A ce point, revenons à un argument envisagé plus haut. Comme on l’a dit, si l’on ajoute l’absence des USA en Europe constaté avec cette crise de Géorgie, on s’aperçoit que les deux piliers fondateurs de l’arrangement de la sécurité en Europe (période de stabilité stratégique depuis le traité INF de décembre 1987), – l’URSS et les USA, – sont absents. L’arrangement de sécurité en Europe étant en crise, les acteurs restants devront tenter de s’arranger entre eux. La situation actuelle pourrait bien donner une chaude, très chaude actualité à certaines questions: quand on voit ce que les USA font pour leur “allié” géorgien, que seront donc amenés à penser les pays européens, lorsque la pensée aura progressé, de la garantie nucléaire US qui est toujours brandie comme un argument pour les privilèges exorbitants accordés aux USA sur l’orientation politique de l’Europe? N’est-il pas temps de réactiver certaines questions sulfureuses, jusqu’ici considérées comme seulement théoriques? On veut parler, bien entend de la garantie que l’une ou l’autre force nucléaire européenne, – et l’on pense évidemment à la française puisque le Royaume-Uni est dans la situation chaotique qu’on voit dans sa politique extérieure et européenne, – pourrait apporter aux autres pays de l’UE.
Le vide stratégique, certes, mais pas l’absence de ceux qui vivaient jusqu’ici dans un état de joyeuse irresponsabilité.

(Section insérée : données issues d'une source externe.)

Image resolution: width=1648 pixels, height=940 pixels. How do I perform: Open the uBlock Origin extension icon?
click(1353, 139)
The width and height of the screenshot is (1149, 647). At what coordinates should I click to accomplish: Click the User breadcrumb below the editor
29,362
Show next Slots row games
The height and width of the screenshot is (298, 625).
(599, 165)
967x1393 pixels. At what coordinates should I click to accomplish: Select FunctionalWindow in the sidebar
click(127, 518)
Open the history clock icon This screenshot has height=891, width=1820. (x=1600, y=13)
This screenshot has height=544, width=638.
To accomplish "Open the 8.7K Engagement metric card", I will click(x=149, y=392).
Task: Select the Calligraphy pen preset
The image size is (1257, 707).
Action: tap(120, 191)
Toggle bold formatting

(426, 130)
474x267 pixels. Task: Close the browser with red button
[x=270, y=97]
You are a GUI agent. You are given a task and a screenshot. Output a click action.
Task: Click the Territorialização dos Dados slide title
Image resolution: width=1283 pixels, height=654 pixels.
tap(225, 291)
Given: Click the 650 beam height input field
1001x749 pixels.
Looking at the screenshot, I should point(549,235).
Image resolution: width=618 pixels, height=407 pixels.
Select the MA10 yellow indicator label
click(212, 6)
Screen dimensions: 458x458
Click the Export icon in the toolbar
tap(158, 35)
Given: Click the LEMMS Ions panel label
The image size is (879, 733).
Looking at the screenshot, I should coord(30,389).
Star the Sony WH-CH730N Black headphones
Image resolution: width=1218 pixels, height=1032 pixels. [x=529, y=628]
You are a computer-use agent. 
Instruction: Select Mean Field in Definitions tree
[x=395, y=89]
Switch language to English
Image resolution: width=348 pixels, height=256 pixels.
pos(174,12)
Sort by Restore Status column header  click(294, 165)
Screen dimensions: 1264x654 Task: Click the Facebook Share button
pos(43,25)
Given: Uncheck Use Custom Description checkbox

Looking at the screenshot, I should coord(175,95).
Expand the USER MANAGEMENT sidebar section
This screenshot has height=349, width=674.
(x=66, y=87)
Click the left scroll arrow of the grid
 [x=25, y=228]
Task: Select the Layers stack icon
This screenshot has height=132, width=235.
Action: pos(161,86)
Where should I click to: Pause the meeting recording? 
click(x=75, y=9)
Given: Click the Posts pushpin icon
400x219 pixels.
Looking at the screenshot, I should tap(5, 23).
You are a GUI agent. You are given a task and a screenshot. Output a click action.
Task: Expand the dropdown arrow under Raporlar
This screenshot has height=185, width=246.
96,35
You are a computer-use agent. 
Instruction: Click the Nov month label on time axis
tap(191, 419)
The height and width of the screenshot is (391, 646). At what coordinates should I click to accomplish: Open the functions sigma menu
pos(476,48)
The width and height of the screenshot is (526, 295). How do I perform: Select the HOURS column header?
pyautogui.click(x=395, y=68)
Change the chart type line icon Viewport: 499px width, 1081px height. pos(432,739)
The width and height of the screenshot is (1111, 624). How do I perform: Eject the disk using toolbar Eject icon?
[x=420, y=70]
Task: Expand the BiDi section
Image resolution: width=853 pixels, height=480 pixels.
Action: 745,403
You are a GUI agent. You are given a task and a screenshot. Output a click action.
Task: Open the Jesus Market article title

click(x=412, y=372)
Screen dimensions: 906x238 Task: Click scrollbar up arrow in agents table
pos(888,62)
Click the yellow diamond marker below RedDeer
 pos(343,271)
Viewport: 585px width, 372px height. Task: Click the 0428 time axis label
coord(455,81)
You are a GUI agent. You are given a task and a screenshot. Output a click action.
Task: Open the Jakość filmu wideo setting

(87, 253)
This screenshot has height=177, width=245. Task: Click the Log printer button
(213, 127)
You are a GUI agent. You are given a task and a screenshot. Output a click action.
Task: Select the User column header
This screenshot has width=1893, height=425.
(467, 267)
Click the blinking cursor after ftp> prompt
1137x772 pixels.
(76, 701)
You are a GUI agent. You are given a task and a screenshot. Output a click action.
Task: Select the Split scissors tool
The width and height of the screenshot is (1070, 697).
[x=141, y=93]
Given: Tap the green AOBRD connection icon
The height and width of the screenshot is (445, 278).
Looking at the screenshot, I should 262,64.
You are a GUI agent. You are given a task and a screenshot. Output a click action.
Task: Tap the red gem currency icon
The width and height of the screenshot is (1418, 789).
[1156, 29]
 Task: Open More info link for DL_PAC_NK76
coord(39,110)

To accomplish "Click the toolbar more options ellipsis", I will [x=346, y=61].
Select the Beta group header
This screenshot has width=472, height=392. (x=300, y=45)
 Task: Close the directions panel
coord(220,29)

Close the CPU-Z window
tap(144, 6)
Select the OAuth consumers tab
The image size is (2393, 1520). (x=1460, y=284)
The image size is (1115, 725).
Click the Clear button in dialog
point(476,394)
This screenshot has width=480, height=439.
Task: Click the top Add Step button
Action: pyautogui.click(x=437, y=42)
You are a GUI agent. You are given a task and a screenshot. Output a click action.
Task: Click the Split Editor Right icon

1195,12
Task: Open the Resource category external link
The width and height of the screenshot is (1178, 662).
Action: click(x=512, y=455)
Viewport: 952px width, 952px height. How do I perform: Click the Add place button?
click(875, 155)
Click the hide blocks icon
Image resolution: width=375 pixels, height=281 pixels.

C’est cela que garantissait le traité INF. Aujourd’hui, l’enjeu se précise. Les relations des Européens avec Moscou, ce n’est pas simplement une question de gros sous (commerce, énergie, etc.), c’est aussi, c’est surtout, désormais, une question de sécurité. Et, face aux Russes, ou éventuellement et plutôt “avec les Russes” (avec la question que pose la Russie), les Européens se trouvent des obligations nouvelles. Bien qu’on fasse grande confiance aux pressions des grands courants de l’Histoire, on espère tout de même qu’à un moment ou l’autre, un conseiller avisé glissera l’idée dans l’oreille du dynamique président Sarkozy, dont on sait qu’il préfère l’action à la pensée.